- _KUTIPAN_:
Salah satu upaya menuangkan gagasan biasanya dilakukan dengan menulis. Menulis bertujuan memberi informasi dan edukasi kepada masyarakat. Tentu saja yang dimaksud di sini menulis dengan bahasa ringan. Biasa disebut bahasa populer atau bahasa koran.
Secara garis besar ada dua jenis tulisan, yaitu bersifat ilmiah dan bersifat populer. Tulisan ilmiah hanya bisa dicerna oleh kalangan terbatas. Soalnya tulisan ilmiah berisi banyak istilah teknis yang sulit dimengerti masyarakat awam. Singkatnya, tulisan ilmiah ditulis ilmuwan dan hanya dimengerti ilmuwan. Tulisan populer menggunakan bahasa umum dan tidak dipenuhi istilah teknis. Karena ringan, tulisan populer mudah dicerna masyarakat awam.
Tulisan ilmiah terdapat dalam jurnal yang terbit secara periodik, misalnya per tiga bulan. Buat ilmuwan, tulisan ilmiah cukup bergengsi. Apalagi jurnal tersebut sudah terakreditasi dan terindeks oleh lembaga internasional. Dengan demikian si penulis akan memperoleh angka kredit tinggi. Hanya tiras jurnal ilmiah agak terbatas mengingat jurnal hanya berisi pengetahuan tertentu.
Tulisan ringan atau populer biasanya dipublikasikan lewat surat kabar atau majalah. Sering kali tulisan populer dibuat oleh ilmuwan dengan fokus pada disiplin tertentu. Yang membedakan tulisan ilmiah dengan tulisan populer hanya gaya bahasa, tapi materi pokok yang ditampilkan cenderung sama.
Berkat tulisan populer---jelas karena tiras surat kabar atau majalah cukup besar---maka kita mengenal berbagai nama. Media cetak pun memberi sebutan kolumnis. Kolumnis yang saya kenal namanya berasal dari berbagai disiplin ilmu.
Di antara tulisan ilmiah dan tulisan populer, ada yang disebut tulisan semi ilmiah atau ilmiah populer. Biasanya tulisan-tulisan seperti itu terdapat pada majalah, misalnya Intisari dan National Geographic Indonesia. Di negara kita majalah ilmiah populer khusus secara periodik masih tergolong langka. Ada juga tulisan ilmiah populer pada rubrik-rubrik tertentu di koran.
Tulisan arkeologi
Sebagai lulusan arkeologi, saya menulis populer atau ilmiah populer sejak 1982. Tadinya saya menulis tentang arkeologi. Paling sekali-sekali dikaitkan dengan museum atau pariwisata. Namun lama-kelamaan saya juga menulis tentang sejarah, budaya, pendidikan, astrologi, palmistri, dan lain-lain yang saya anggap menarik di beberapa media cetak di Jakarta.

- _TUGAS LATIHAN_:
1. Tampilkan seluruh bagian kutipan tentang tulisan ilmiah dan populer mulai dari "Di antara tulisan" terus ke bawah sampai "cetak di Jakarta." tanpa mengubah satu kata pun.
2. Jawablah pertanyaan berikut berdasarkan kutipan tentang tulisan ilmiah dan populer.
(a) Di mana tulisan ilmiah terdapat?
(b) Majalah apa saja yang disebut sebagai contoh tempat tulisan ilmiah populer?
(c) Sejak tahun berapa penulis kutipan menulis populer atau ilmiah populer?
3. Lanjutkan kutipan tentang tulisan ilmiah dan populer mulai sesudah kalimat terakhirnya.

- _DATA MENTAH_:
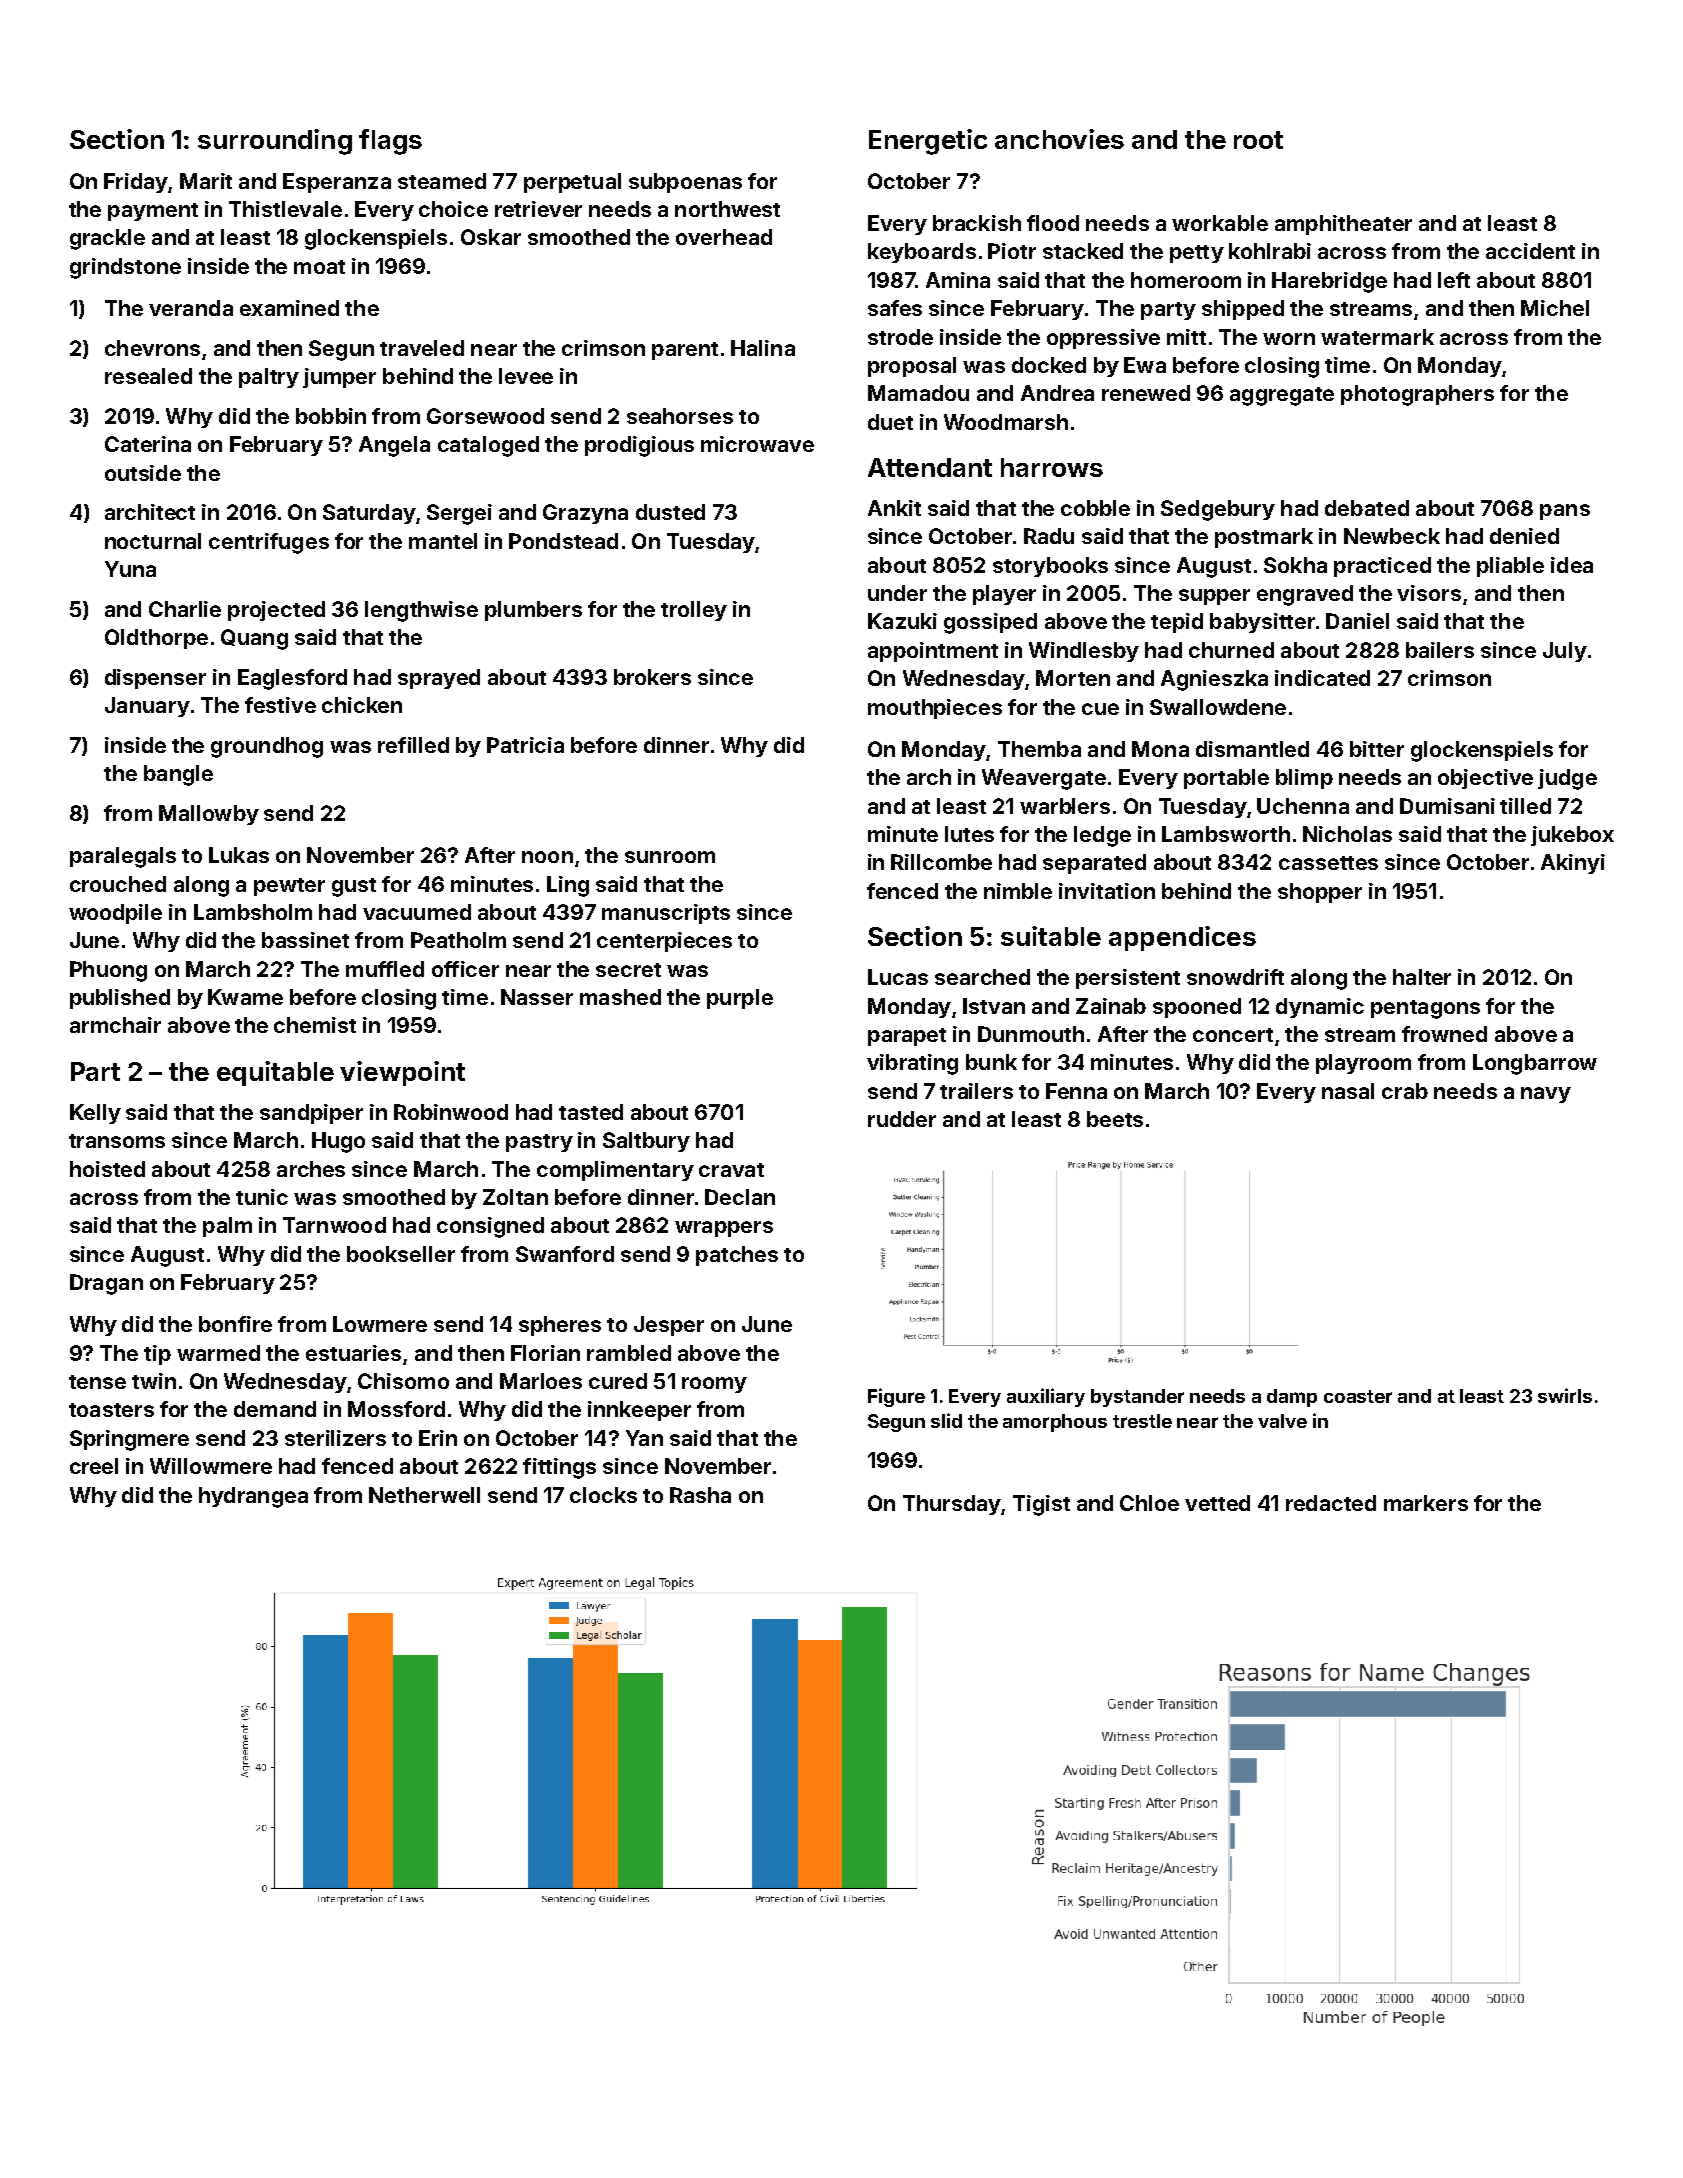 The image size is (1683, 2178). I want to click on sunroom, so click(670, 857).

- _JAWABAN TUGAS_:
1.
Di antara tulisan ilmiah dan tulisan populer, ada yang disebut tulisan semi ilmiah atau ilmiah populer. Biasanya tulisan-tulisan seperti itu terdapat pada majalah, misalnya Intisari dan National Geographic Indonesia. Di negara kita majalah ilmiah populer khusus secara periodik masih tergolong langka. Ada juga tulisan ilmiah populer pada rubrik-rubrik tertentu di koran.
Tulisan arkeologi
Sebagai lulusan arkeologi, saya menulis populer atau ilmiah populer sejak 1982. Tadinya saya menulis tentang arkeologi. Paling sekali-sekali dikaitkan dengan museum atau pariwisata. Namun lama-kelamaan saya juga menulis tentang sejarah, budaya, pendidikan, astrologi, palmistri, dan lain-lain yang saya anggap menarik di beberapa media cetak di Jakarta.

2.
(a) Dalam jurnal yang terbit secara periodik, misalnya per tiga bulan.
(b) Intisari dan National Geographic Indonesia.
(c) Sejak 1982.

3.
Namun sejak awal 2016 kreativitas saya boleh dibilang terhenti. Sejumlah media cetak terpaksa tutup karena kalah bersaing dengan media daring. Sebagian lagi melakukan penghematan, sehingga membatasi penulis luar. Sebagai ganti saya berharap ada beberapa media daring yang menerima tulisan dari luar.
Terus terang, menulis artikel belum menjamin kehidupan sehari-hari. Memang ada orang yang menggantungkan seluruh hidupnya dari honorarium menulis artikel. Tapi jumlahnya bisa dihitung jari tangan. Begitu pula sebagai penulis buku. Hanya segelintir orang yang mampu bertahan hidup dari menulis buku, itu pun kategori fiksi. Biasanya nama yang sering disebut J.K. Rowling dan Andrea Hirata. Berbeda dengan nasib penulis buku nonfiksi. Menyetak 1.000 eksemplar pun belum tentu habis dalam setahun.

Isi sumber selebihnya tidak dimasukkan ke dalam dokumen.